Michael Genner (born October 27, 1948 in Vienna ) is an Austrian refugee advisor, chairman of Asylum in Not and author. In 2011 the Austrian League for Human Rights awarded him its annual human rights award .

Live and act

Michael Genner is the son of Laurenz Genner and the dentist Lily Genner, geb. Pollatschek (1908-1986). He graduated from the humanistic grammar school in Fichtnergasse in 1966 and then studied philosophy at the University of Vienna . In 1966 he joined the Association of Socialist Students of Austria (VSStÖ) and took an active part in its protest against the tuition fees at the time and for the opening up and democratization of universities. In April 1968 he showed solidarity with laid-off workers from the ELIN plant in Penzing and helped found the “Action Committee of Socialist Workers and Students”. After an attempt by Genner and around 1,000 other demonstrators to initiate discussions at the official May Day celebration of the SPÖ in Vienna in 1968, Genner resigned from the SPÖ and the VSStÖ.

Genner lived in one of the first communities in Vienna, the Theobaldgasse residential community. He and his roommates joined the KPÖ and were active there together as "Section 6", for example with an action against a sales fair for young people called "Twen Shop". Because of a leaflet for which he was responsible as a member of the board, he was arrested for six weeks on suspicion of being “incited to rebellion” (maximum sentence: 20 years in prison). Students demonstrated for his release and got parliamentarians like Christian Broda , Hertha Firnberg , Bruno Kreisky and Alfred Ströer to stand up for him.
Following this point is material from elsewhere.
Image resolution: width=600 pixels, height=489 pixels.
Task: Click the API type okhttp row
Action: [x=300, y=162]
A jury acquitted him of the original charges in 1970, but sentenced him to one month's arrest for "incitement".

In order to be independent from the KPÖ, Genner's WG founded the group "Spartakus", of which he was a member of the board. They sat down for apprentices and antifascist a theme, occupied the Siemens pavilion at the Autumn Fair 1969 in protest against the partial privatization of nationalized industries and opened the campaign "Open the homes!" Against the states in the former boarding schools , which they called "youth camps" . Among other things, they occupied an empty tiger cage in the Schönbrunn Zoo . Genner negotiated contracts with parents to let young people live in activist apartments. However, some members of the Spartakus group were charged with kidnapping minors. Because of the trials and threats posed by right-wing opponents, Genner's group moved to Switzerland in 1972, where they founded the European cooperative Longo maï with members of the Swiss group Hydra . In 1973 they bought 300 hectares of land including three dilapidated farms in Provence with the money they had collected in Switzerland and founded the first “pioneer settlement”. In 1976 the lawsuit against Genner in Austria was overturned.
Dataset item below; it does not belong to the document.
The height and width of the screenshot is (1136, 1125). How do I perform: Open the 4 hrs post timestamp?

In 1977 Genner was expelled from Longo maï after internal conflicts. He returned to Vienna, worked for the Ludwig Boltzmann Institute for Human Rights and wrote his two books, My Father Laurenz Genner. A socialist in the village and a Spartacus. A counter-history of antiquity . In 1980 he returned to Longo maï, but finally broke with the group in 1986. In retrospect, he primarily criticized their leadership style as sect-like and authoritarian.

Genner has been involved in refugee work since 1989. From 1989 to 1991 he worked for the airport social service, which in 1991 received the Bruno Kreisky Prize for services to human rights together with the “Support Committee for Politically Persecuted Foreigners” (later renamed “Asyl in Need”) . In September 1990, when the Armed Forces took a position against illegal refugees during the border surveillance assistance operation at the Austro-Hungarian border, he was involved in the "Operation Grenzlos" and read a call to refuse to give orders to soldiers of the Armed Forces. Proceedings against Genner for inciting military offenses were discontinued in 1992.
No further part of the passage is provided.